Современный болгарский детектив
Шрифт:
Я оставил нераспечатанным на столе конверт, побродил среди серых стен, затем стал смотреть через решетку на улицу. Воздух казался теплым и прозрачным, а зелень в палисаднике — по-прежнему сочной, но уже чуть усталой; впрочем, грядущее увядание природы — еще не смерть. В густой тени от стены напротив, как в заводи, купались воробушки. Я был грустный и сентиментальный. Не знаю почему, но я побрился и вылил на лицо целую пригоршню одеколона. Я почувствовал, что готов прослезиться: я был бессилен что-либо для себя сделать, но мне и нечего было терять. Я вскрыл конверт...
Слава богу! Анелия нежно и лаконично сообщала о своем решении развестись. Я представил ее себе — с гримом на лице, с плотно поджатыми губами, сидящую перед ночником и старательно выписывающую
Наверное, вас поражает моя завидная память. Но я потратил три часа, чтобы добраться до истинного смысла письма, и в то же время десять минут, чтобы выучить его наизусть. Сознаюсь, я испытал растерянность и тревожные сомнения. Я получил письменный документ, который меня спасал от растущих, как лавина, угрызений совести. Своим последним «прощай» Анелия делала меня невиновным, мудрым и добрым. Она дарила мне возможность ее простить, а следовательно, простить самого себя. А ч е л о в е к, с п о с о б н ы й п р о с т и т ь с о б с т в е н н о е п р е с т у п л е н и е, п о - н а с т о я щ е м у с в о б о д е н!

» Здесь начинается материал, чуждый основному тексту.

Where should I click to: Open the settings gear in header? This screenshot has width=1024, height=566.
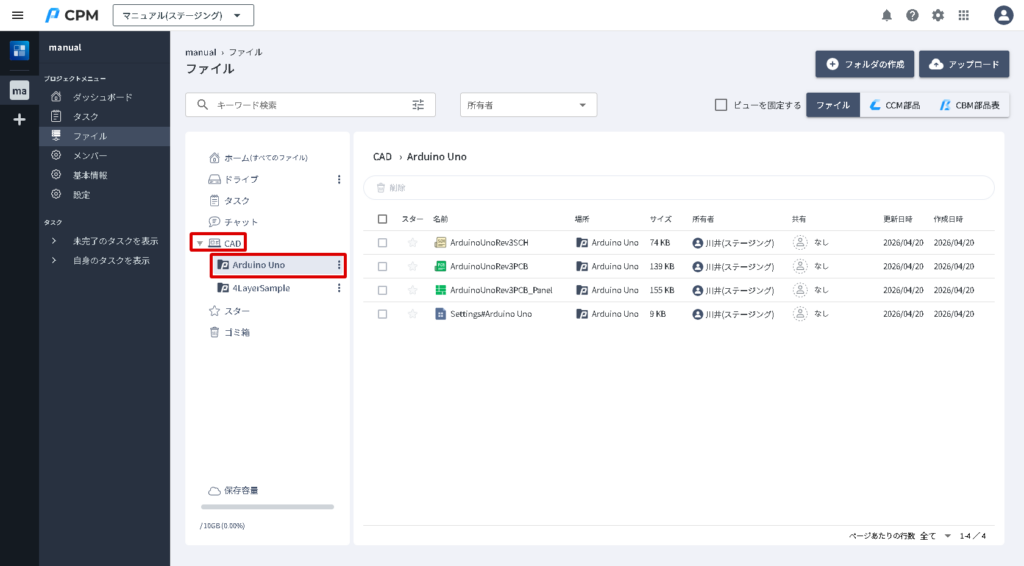click(x=938, y=15)
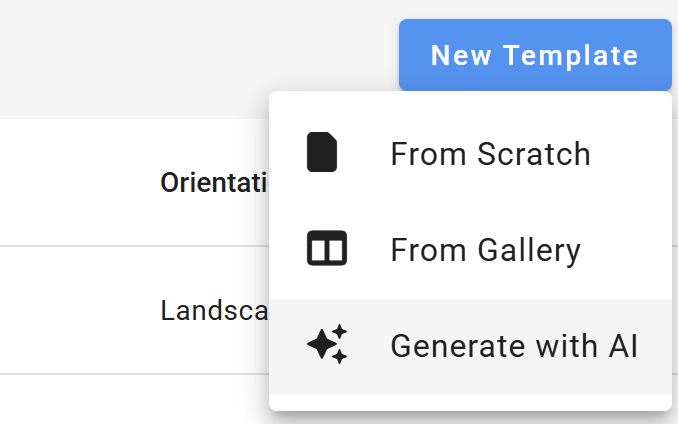678x424 pixels.
Task: Click the blue New Template button
Action: pyautogui.click(x=535, y=55)
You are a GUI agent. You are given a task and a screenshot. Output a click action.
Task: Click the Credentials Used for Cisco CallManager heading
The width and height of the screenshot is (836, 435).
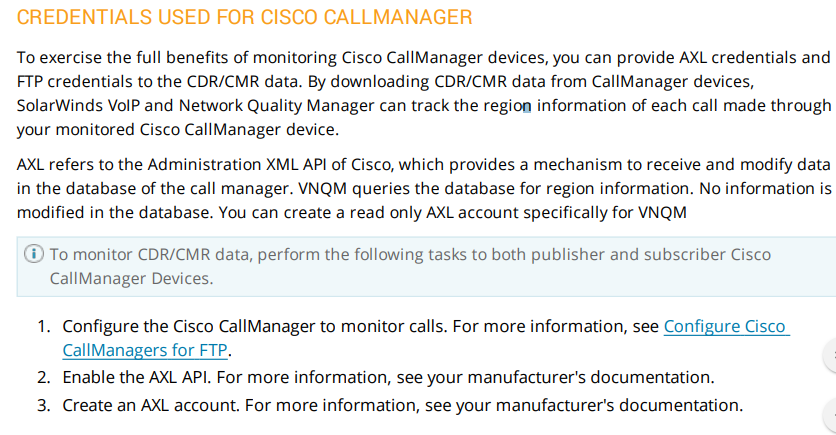(x=245, y=17)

Вас раздражает, что я злоупотребляю словом «свобода». Нет, гражданин Евтимов, для меня это не праздное понятие, не мазохистский лозунг, которым мы порой впустую размахиваем на площади, тем самым восхваляя человеческое рабство. Для меня понятие «свобода» — бесценная часть моей жизни и той философии, в которую я вмуровал свое достоинство.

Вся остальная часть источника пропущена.